Transcribe the data that follows precisely, omitting nothing.

(Supplied information Opens)

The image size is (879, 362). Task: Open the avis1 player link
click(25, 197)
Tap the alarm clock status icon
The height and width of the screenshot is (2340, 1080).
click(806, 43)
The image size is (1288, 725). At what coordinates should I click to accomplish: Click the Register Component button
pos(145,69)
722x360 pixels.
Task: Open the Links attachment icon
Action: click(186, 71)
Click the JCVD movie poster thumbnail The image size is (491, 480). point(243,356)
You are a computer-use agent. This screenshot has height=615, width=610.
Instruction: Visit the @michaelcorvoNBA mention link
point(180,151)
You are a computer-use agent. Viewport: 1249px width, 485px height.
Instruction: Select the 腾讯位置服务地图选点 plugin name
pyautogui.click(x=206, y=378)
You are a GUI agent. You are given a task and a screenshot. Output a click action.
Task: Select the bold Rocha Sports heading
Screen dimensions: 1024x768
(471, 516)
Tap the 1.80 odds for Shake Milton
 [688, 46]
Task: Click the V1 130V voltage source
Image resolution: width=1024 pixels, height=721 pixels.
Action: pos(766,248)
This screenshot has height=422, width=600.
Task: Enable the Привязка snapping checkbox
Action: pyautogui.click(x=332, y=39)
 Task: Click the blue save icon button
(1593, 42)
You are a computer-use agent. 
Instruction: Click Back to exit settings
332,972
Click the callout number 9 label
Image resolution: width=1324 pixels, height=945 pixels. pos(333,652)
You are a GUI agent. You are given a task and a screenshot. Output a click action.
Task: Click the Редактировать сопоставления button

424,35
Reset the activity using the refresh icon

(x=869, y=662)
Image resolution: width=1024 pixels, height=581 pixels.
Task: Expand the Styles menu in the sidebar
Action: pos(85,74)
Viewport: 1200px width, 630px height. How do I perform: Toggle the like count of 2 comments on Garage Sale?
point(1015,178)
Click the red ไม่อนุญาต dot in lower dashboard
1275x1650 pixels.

(Supplied information Closes)

Solution for this exercise
The image size is (879, 362). Task: Open the avis1 player link
click(25, 197)
Tap the alarm clock status icon
The height and width of the screenshot is (2340, 1080).
click(806, 43)
The image size is (1288, 725). At what coordinates should I click to accomplish: Click the Register Component button
pos(145,69)
722x360 pixels.
Task: Open the Links attachment icon
Action: click(186, 71)
Click the JCVD movie poster thumbnail The image size is (491, 480). point(243,356)
You are a computer-use agent. This screenshot has height=615, width=610.
Instruction: Visit the @michaelcorvoNBA mention link
point(180,151)
You are a computer-use agent. Viewport: 1249px width, 485px height.
Instruction: Select the 腾讯位置服务地图选点 plugin name
pyautogui.click(x=206, y=378)
You are a GUI agent. You are given a task and a screenshot. Output a click action.
Task: Select the bold Rocha Sports heading
Screen dimensions: 1024x768
(471, 516)
Tap the 1.80 odds for Shake Milton
 [688, 46]
Task: Click the V1 130V voltage source
Image resolution: width=1024 pixels, height=721 pixels.
Action: pos(766,248)
This screenshot has height=422, width=600.
Task: Enable the Привязка snapping checkbox
Action: pyautogui.click(x=332, y=39)
 Task: Click the blue save icon button
(1593, 42)
You are a computer-use agent. 
Instruction: Click Back to exit settings
332,972
Click the callout number 9 label
Image resolution: width=1324 pixels, height=945 pixels. pos(333,652)
You are a GUI agent. You are given a task and a screenshot. Output a click action.
Task: Click the Редактировать сопоставления button

424,35
Reset the activity using the refresh icon

(x=869, y=662)
Image resolution: width=1024 pixels, height=581 pixels.
Task: Expand the Styles menu in the sidebar
Action: pos(85,74)
Viewport: 1200px width, 630px height. How do I perform: Toggle the like count of 2 comments on Garage Sale?
point(1015,178)
Click the red ไม่อนุญาต dot in lower dashboard
1275x1650 pixels.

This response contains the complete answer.